_Exercise details:_ Revise the listing below by changing each "computer-use agent" to "desktop agent" and keeping everything else as it is.

## Start Supplied material

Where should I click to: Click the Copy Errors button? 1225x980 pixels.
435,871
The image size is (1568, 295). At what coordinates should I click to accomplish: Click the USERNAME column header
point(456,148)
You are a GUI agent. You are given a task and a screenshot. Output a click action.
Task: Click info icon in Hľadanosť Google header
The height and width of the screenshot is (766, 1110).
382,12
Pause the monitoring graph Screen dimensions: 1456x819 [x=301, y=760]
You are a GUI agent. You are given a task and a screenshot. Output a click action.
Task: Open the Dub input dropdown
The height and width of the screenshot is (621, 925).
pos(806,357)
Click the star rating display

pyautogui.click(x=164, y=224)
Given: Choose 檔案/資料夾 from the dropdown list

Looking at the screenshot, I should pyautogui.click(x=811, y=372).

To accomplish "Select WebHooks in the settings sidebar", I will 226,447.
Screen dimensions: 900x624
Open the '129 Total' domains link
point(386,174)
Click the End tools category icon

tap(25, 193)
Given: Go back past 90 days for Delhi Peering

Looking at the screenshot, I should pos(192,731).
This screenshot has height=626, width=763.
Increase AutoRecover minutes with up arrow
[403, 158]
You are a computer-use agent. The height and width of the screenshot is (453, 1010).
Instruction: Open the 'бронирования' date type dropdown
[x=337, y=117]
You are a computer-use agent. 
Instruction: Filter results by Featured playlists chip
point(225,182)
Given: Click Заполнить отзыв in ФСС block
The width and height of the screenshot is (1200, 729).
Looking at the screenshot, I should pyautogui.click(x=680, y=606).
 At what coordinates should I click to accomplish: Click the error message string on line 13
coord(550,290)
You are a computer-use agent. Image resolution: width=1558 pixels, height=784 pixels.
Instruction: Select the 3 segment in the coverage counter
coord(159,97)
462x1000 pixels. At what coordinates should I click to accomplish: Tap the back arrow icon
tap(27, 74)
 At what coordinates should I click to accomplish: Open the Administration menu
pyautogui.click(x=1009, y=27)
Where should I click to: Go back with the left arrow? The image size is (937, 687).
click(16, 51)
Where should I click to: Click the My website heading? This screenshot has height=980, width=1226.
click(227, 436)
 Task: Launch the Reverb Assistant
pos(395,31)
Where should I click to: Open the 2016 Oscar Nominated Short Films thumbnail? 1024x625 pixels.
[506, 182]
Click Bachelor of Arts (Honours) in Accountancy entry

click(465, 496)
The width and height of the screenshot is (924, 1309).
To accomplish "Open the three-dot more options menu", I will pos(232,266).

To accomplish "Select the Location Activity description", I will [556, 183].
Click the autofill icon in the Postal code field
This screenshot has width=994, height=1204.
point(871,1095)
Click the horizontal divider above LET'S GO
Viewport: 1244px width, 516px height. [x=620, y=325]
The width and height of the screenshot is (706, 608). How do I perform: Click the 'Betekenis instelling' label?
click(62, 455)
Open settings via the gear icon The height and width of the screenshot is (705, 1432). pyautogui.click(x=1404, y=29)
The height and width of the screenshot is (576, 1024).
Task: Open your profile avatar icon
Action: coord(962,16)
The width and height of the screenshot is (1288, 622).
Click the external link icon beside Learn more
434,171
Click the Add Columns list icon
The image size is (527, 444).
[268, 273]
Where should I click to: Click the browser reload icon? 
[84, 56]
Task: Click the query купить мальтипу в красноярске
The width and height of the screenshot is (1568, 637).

## End Supplied material

_Final answer:_
Where should I click to: Click the Copy Errors button? 1225x980 pixels.
435,871
The image size is (1568, 295). At what coordinates should I click to accomplish: Click the USERNAME column header
point(456,148)
You are a GUI agent. You are given a task and a screenshot. Output a click action.
Task: Click info icon in Hľadanosť Google header
The height and width of the screenshot is (766, 1110).
382,12
Pause the monitoring graph Screen dimensions: 1456x819 [x=301, y=760]
You are a GUI agent. You are given a task and a screenshot. Output a click action.
Task: Open the Dub input dropdown
The height and width of the screenshot is (621, 925).
pos(806,357)
Click the star rating display

pyautogui.click(x=164, y=224)
Given: Choose 檔案/資料夾 from the dropdown list

Looking at the screenshot, I should pyautogui.click(x=811, y=372).

To accomplish "Select WebHooks in the settings sidebar", I will 226,447.
Screen dimensions: 900x624
Open the '129 Total' domains link
point(386,174)
Click the End tools category icon

tap(25, 193)
Given: Go back past 90 days for Delhi Peering

Looking at the screenshot, I should pos(192,731).
This screenshot has height=626, width=763.
Increase AutoRecover minutes with up arrow
[403, 158]
You are a desktop agent. The height and width of the screenshot is (453, 1010).
Instruction: Open the 'бронирования' date type dropdown
[x=337, y=117]
You are a desktop agent. 
Instruction: Filter results by Featured playlists chip
point(225,182)
Given: Click Заполнить отзыв in ФСС block
The width and height of the screenshot is (1200, 729).
Looking at the screenshot, I should pyautogui.click(x=680, y=606).
 At what coordinates should I click to accomplish: Click the error message string on line 13
coord(550,290)
You are a desktop agent. Image resolution: width=1558 pixels, height=784 pixels.
Instruction: Select the 3 segment in the coverage counter
coord(159,97)
462x1000 pixels. At what coordinates should I click to accomplish: Tap the back arrow icon
tap(27, 74)
 At what coordinates should I click to accomplish: Open the Administration menu
pyautogui.click(x=1009, y=27)
Where should I click to: Go back with the left arrow? The image size is (937, 687).
click(16, 51)
Where should I click to: Click the My website heading? This screenshot has height=980, width=1226.
click(227, 436)
 Task: Launch the Reverb Assistant
pos(395,31)
Where should I click to: Open the 2016 Oscar Nominated Short Films thumbnail? 1024x625 pixels.
[506, 182]
Click Bachelor of Arts (Honours) in Accountancy entry

click(465, 496)
The width and height of the screenshot is (924, 1309).
To accomplish "Open the three-dot more options menu", I will pos(232,266).

To accomplish "Select the Location Activity description", I will [556, 183].
Click the autofill icon in the Postal code field
This screenshot has width=994, height=1204.
point(871,1095)
Click the horizontal divider above LET'S GO
Viewport: 1244px width, 516px height. [x=620, y=325]
The width and height of the screenshot is (706, 608). How do I perform: Click the 'Betekenis instelling' label?
click(62, 455)
Open settings via the gear icon The height and width of the screenshot is (705, 1432). pyautogui.click(x=1404, y=29)
The height and width of the screenshot is (576, 1024).
Task: Open your profile avatar icon
Action: coord(962,16)
The width and height of the screenshot is (1288, 622).
Click the external link icon beside Learn more
434,171
Click the Add Columns list icon
The image size is (527, 444).
[268, 273]
Where should I click to: Click the browser reload icon? 
[84, 56]
Task: Click the query купить мальтипу в красноярске
The width and height of the screenshot is (1568, 637).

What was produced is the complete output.